Your answer should hold every line of the records below that contains the string "chevron".

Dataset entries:
■ ■ ■ ■ ■ ■ ■
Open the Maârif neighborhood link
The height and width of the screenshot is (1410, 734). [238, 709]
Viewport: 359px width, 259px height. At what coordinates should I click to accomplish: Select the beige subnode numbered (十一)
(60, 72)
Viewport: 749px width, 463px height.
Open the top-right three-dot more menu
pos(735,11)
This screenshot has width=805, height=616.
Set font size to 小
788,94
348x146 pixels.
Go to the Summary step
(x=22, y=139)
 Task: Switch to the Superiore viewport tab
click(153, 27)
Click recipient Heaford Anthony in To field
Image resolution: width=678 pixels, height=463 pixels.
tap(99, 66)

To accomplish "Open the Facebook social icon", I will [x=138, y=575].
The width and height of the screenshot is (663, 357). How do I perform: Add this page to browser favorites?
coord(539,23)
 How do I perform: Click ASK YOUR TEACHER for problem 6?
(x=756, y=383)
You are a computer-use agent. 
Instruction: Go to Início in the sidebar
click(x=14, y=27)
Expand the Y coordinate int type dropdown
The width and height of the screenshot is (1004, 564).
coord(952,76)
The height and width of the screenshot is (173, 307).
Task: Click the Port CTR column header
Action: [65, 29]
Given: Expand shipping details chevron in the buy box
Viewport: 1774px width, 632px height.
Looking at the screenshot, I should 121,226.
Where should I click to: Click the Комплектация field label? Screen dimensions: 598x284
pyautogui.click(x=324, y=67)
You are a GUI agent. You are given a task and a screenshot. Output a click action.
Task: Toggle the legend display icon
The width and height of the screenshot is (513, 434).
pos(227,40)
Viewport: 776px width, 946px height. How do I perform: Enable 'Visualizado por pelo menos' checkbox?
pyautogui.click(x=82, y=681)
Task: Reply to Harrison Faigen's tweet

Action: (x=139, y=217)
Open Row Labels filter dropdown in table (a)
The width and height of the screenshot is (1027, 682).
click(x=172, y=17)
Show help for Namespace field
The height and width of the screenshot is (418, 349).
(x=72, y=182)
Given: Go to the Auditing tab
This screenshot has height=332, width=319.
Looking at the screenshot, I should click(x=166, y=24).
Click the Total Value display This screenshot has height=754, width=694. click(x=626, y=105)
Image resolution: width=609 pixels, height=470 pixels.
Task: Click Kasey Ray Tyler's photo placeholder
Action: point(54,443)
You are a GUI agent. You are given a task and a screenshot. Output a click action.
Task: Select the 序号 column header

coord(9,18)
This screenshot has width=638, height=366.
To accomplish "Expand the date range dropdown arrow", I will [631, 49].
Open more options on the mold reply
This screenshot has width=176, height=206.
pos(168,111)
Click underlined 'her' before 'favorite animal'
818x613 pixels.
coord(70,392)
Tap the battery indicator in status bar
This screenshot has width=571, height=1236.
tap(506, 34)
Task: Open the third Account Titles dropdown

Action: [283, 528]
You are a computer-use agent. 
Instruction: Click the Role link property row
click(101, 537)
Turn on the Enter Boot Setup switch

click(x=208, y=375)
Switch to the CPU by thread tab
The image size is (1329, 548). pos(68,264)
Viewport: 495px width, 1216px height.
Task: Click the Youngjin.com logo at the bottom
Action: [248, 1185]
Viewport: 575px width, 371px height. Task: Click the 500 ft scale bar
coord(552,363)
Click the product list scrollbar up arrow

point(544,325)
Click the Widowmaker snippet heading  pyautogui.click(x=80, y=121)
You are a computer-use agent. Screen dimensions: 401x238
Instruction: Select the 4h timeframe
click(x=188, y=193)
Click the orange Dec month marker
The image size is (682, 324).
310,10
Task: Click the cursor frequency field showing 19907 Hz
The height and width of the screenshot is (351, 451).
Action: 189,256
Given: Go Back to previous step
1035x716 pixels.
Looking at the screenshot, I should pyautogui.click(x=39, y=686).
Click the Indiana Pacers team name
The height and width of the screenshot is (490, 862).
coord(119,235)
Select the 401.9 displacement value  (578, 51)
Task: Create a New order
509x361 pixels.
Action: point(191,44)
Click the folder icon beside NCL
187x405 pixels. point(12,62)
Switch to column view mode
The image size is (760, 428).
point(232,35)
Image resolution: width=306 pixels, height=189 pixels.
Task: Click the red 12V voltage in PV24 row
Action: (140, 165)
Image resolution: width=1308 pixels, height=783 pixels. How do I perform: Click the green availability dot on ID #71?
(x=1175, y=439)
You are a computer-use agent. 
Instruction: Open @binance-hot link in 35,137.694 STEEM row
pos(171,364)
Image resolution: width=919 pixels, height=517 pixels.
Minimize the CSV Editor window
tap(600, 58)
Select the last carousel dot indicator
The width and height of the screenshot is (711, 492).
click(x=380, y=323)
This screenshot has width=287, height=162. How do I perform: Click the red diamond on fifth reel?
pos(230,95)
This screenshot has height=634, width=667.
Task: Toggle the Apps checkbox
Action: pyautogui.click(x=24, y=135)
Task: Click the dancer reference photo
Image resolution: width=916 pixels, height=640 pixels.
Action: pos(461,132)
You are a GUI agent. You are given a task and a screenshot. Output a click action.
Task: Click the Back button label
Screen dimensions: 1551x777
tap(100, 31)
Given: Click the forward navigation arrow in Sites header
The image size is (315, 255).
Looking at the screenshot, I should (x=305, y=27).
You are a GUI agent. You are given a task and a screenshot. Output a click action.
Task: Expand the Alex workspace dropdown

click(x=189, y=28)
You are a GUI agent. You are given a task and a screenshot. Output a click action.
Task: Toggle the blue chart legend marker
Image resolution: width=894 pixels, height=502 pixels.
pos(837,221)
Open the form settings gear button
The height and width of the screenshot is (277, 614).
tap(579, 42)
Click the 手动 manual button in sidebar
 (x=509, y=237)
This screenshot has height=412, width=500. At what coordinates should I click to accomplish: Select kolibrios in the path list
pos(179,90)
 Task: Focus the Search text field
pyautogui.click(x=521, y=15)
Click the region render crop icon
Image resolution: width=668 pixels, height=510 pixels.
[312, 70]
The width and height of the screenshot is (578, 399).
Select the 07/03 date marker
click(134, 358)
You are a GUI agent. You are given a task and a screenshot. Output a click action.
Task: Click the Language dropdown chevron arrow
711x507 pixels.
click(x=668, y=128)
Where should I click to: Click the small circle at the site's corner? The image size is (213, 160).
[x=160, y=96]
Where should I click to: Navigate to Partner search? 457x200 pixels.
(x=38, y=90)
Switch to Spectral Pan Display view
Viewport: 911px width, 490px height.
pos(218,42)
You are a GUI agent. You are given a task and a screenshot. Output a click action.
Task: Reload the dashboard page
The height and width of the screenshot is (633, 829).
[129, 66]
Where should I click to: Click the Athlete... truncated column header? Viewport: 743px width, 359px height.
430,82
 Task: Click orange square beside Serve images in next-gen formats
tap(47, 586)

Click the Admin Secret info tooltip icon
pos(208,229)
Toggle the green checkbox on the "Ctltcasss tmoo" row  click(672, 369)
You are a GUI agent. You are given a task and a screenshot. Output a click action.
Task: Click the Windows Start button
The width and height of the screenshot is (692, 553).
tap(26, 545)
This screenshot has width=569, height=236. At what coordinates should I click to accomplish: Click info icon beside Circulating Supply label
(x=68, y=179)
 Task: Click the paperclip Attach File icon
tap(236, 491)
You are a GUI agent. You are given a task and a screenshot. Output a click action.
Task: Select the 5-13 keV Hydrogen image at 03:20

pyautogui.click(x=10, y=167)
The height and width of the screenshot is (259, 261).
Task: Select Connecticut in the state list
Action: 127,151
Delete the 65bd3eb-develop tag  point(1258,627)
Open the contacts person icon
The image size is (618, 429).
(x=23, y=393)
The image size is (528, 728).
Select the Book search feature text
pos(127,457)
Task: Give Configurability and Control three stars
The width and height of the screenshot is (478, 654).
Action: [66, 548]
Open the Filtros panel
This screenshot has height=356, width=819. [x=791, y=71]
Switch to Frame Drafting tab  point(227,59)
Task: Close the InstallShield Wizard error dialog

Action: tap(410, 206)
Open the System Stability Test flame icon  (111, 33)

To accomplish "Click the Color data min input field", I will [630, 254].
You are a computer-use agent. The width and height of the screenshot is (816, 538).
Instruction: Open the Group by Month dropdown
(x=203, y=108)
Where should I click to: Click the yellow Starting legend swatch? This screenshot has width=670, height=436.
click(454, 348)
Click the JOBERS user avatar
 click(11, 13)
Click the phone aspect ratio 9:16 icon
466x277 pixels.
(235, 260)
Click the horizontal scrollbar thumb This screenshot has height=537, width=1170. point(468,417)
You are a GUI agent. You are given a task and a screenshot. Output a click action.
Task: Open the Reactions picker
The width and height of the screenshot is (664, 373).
■ ■ ■ ■ ■ ■ ■
> [Result of this task]
Given: Expand shipping details chevron in the buy box
Task: Click the Language dropdown chevron arrow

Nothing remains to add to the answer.